Historians of perfume have pointed out that brands were never as aggressively gendered as they are today, a trend that took hold in the 1980s when designer products for the mass market departed from age-old traditions and launched perfume lines that were marketed strictly and exclusively to one sex. Only in the late 1990s did the rise of unisex fragrances begin to question the primitive dualities that still dominate the current market. “Bin Laden” is a perfect example of this refreshing, if halting, return to sensuous ambiguity. Much like “Yeslam” (see Bidoun number 3), this fragrance can easily be worn by men and women alike. Not only does the product mark a return to the sumptuous subtleties of the 1970s in terms of gender politics, but with respect to aromatic delicacy it moves decidedly away from the recent string of “powder perfumes.” (This trend culminated in “Giorgio Beverly Hills,” which as some readers will remember, was banned from US restaurants due to its overriding, lingering stench.)
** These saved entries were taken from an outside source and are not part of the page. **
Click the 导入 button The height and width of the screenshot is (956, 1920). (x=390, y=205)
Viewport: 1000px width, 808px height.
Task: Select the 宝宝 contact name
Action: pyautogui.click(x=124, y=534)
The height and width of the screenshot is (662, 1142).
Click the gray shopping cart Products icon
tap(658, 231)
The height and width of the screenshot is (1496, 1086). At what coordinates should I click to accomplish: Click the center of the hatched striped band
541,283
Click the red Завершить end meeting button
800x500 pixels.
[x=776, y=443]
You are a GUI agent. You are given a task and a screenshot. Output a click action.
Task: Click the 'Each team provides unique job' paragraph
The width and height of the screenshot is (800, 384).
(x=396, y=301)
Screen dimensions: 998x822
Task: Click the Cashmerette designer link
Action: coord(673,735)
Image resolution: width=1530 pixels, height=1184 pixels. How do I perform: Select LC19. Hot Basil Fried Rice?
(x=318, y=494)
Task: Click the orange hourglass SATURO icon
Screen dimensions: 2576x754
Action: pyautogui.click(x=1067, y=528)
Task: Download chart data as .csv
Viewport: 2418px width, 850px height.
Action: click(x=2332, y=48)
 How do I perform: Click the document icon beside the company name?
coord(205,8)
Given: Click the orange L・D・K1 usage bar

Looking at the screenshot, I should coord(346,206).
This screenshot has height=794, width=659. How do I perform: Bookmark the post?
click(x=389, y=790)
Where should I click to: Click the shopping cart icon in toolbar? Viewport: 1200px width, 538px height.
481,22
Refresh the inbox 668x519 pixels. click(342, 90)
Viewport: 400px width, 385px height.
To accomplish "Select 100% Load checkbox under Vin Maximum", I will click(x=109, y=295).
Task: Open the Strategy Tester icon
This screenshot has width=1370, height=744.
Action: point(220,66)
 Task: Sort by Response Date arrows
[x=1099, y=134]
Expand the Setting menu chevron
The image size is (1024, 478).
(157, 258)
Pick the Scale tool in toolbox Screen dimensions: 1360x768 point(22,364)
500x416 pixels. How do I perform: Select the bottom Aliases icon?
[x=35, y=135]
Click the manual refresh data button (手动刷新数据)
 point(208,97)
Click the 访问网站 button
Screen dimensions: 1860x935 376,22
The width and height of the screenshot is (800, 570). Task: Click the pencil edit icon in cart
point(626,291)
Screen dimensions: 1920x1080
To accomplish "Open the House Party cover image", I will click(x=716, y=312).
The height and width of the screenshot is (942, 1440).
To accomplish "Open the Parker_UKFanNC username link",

When queried by the press on this most recent in a long line of products cashing in on his name—T-shirts, thermoses, lighters, desktop air conditioners and YBA art installations—Osama Bin Laden was surprisingly evasive. “Everyone has his or her own unique tastes and body chemistry,” he mumbled sheepishly. “What works for me and my friends may not work for you.” This is true enough, but if readers need Bidoun’s word on it, this perfume is definitely a winner. It bears the irresistible, boyish touch of Revlon’s “Charlie” and the dexterity of Cacharel’s 1978 “Anaïs Anaïs.” Though it clearly lacks the latter’s floral fragrance, its main notes are orange, tomato leaf, white birch and daffodil. Upon closer olfactory scrutiny, a touch of vanilla and apricot add an air of smooth sophistication, creating an unmistakable and luxurious fragrance.
“Bin Laden” is now available in bazaars across Afghanistan, Pakistan, Central Asia and parts of India. Negotiations with The Body Shop Inc have fallen through, following rumors of systematic testing on French and Italian hostages.